What the task requires:
Produce an exact copy of the first line of the data below and each line after it, please, up to and including the one with "Task: Open Oracle".

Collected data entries
•••

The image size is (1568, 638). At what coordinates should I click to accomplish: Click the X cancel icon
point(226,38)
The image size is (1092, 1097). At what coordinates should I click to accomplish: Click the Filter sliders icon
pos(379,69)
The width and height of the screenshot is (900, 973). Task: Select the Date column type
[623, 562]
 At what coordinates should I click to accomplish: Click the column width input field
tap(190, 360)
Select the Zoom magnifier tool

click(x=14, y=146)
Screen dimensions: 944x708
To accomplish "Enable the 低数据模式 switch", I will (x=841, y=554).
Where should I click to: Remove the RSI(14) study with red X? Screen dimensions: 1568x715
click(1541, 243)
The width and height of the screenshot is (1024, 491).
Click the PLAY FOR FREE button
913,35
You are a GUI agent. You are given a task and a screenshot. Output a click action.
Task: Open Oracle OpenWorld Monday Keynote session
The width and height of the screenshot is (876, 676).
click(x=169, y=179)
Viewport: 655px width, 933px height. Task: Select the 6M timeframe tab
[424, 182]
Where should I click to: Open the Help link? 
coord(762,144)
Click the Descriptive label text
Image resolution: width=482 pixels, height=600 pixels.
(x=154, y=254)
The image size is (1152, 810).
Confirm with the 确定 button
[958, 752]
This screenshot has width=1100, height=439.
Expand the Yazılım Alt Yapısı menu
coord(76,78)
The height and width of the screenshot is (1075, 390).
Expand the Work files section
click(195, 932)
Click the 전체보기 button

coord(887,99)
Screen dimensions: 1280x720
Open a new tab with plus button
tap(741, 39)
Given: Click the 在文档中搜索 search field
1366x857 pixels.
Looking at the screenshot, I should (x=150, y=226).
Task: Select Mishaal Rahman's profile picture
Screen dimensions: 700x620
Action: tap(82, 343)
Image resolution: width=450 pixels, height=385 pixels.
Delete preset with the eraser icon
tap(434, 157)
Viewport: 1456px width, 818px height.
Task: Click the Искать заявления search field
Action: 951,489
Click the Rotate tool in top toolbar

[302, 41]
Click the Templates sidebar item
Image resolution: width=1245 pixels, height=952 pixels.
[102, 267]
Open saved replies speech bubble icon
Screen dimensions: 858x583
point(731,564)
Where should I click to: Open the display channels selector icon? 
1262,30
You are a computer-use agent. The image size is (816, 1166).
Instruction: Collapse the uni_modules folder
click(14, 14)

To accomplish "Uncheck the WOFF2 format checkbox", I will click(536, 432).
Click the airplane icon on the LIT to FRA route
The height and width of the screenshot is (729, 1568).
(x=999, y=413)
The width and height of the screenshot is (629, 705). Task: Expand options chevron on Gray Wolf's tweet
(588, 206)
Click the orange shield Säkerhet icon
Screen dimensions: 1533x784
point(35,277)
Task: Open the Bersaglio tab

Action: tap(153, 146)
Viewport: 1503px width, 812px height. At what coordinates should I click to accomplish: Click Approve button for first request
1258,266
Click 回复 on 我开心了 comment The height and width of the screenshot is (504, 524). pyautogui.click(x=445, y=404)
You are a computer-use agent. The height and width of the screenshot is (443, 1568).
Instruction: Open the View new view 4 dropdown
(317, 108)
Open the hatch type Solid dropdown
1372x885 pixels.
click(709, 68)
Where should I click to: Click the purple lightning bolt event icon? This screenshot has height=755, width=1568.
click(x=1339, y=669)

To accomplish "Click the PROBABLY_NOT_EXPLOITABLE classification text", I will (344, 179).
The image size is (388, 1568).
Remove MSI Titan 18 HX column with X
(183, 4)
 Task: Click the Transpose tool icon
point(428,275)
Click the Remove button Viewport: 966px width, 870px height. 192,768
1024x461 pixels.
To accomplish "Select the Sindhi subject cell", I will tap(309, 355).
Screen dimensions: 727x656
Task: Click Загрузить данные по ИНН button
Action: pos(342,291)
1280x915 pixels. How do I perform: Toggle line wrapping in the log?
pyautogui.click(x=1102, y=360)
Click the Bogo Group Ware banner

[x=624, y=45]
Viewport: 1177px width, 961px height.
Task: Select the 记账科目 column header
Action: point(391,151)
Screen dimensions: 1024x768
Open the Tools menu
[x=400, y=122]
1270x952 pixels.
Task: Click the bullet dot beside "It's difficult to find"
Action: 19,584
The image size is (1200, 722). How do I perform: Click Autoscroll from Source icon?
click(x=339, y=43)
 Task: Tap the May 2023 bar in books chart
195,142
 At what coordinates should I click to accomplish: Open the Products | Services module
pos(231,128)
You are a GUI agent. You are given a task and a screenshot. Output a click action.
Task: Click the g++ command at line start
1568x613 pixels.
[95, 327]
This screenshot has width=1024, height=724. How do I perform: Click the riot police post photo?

•••

Exercise response:
The image size is (1568, 638). At what coordinates should I click to accomplish: Click the X cancel icon
point(226,38)
The image size is (1092, 1097). At what coordinates should I click to accomplish: Click the Filter sliders icon
pos(379,69)
The width and height of the screenshot is (900, 973). Task: Select the Date column type
[623, 562]
 At what coordinates should I click to accomplish: Click the column width input field
tap(190, 360)
Select the Zoom magnifier tool

click(x=14, y=146)
Screen dimensions: 944x708
To accomplish "Enable the 低数据模式 switch", I will (x=841, y=554).
Where should I click to: Remove the RSI(14) study with red X? Screen dimensions: 1568x715
click(1541, 243)
The width and height of the screenshot is (1024, 491).
Click the PLAY FOR FREE button
913,35
You are a GUI agent. You are given a task and a screenshot. Output a click action.
Task: Open Oracle OpenWorld Monday Keynote session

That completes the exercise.